People use branches all of the time in shaders these days. In general I would not say you should automatically avoid them or anything like that. If they're working well for your case that's great, just be careful not to extrapolate too much from one test case (for example: it's not at all clear from your code snippet whether textureID is uniform or divergent). Instead I would recommend taking a principled approach towards performance where you gather as much information as you can, make reasonable estimates based on your knowledge and mental models, and verify your assumptions wherever possible. If you go too far in the other direction and simply assume that branches are always going to work out for you, you will inevitably end up hitting cases where your assumptions are incorrect. I would also be wary of absolute statements about performance, they almost always need to be qualified in some way.

MJP said:

I would be wary of simplifying things here too much, there's a lot of nuance to branches. Really you need to break things down into 3 kinds of branches to understand things better: […]

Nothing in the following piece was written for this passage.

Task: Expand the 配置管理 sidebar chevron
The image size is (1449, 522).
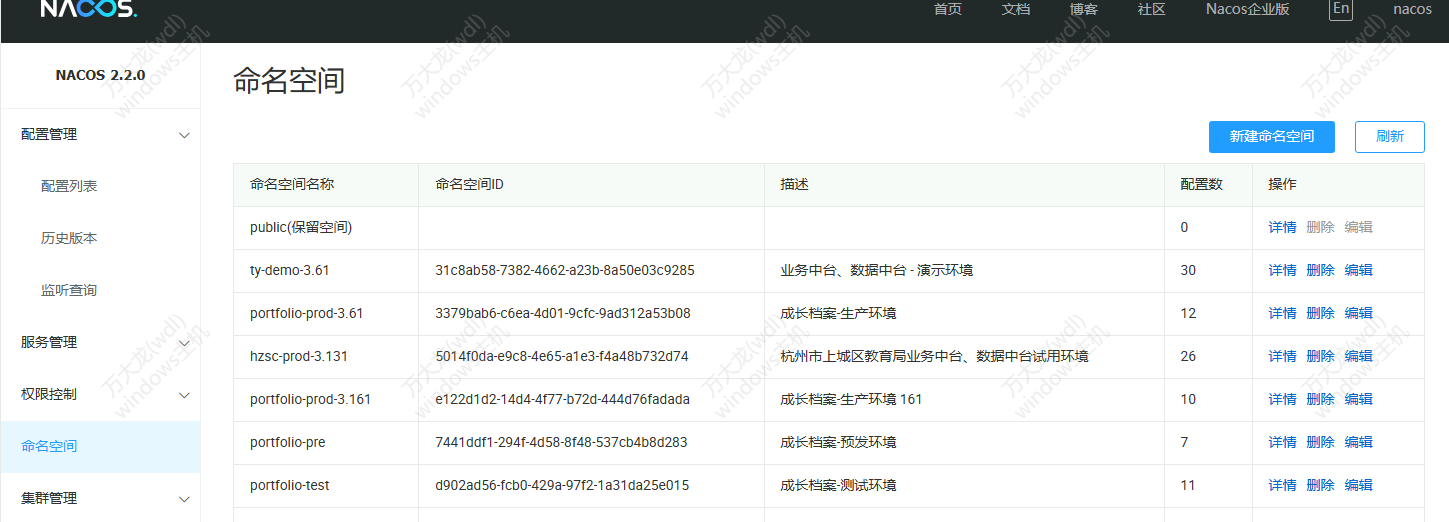Action: point(184,135)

@MJP : Very nice answer! I do have one question though (I hope you see this) :

I have often been wondering if there is any difference between if-branches and switch-branches. From CS courses we learned that the second option may allow the compiler to create a jump-table, which eases the logic needed for branch-prediction and -resolution. Following your intuition in bullet #2, the logical deduction would be that whichever value we decide to switch on has to be a compile-time constant for maximum efficiency, or a uniform-value for semi-optimal runtime behavior. And finally - would the same penalty with register allocation overhead occur with switch as it would with if ?

I wrote some code for a tutorial on bloom, where this setup handles downsampling of an image:

switch (mipLevel) // `mipLevel` is a uniform int
{
case 0:
    [...]
    break;
default:
    [...]
    break;
}

Granted, it could be replaced with an if-else branch. But I have used this pattern before with more clauses, and am curious about best-practices. Thanks in advance!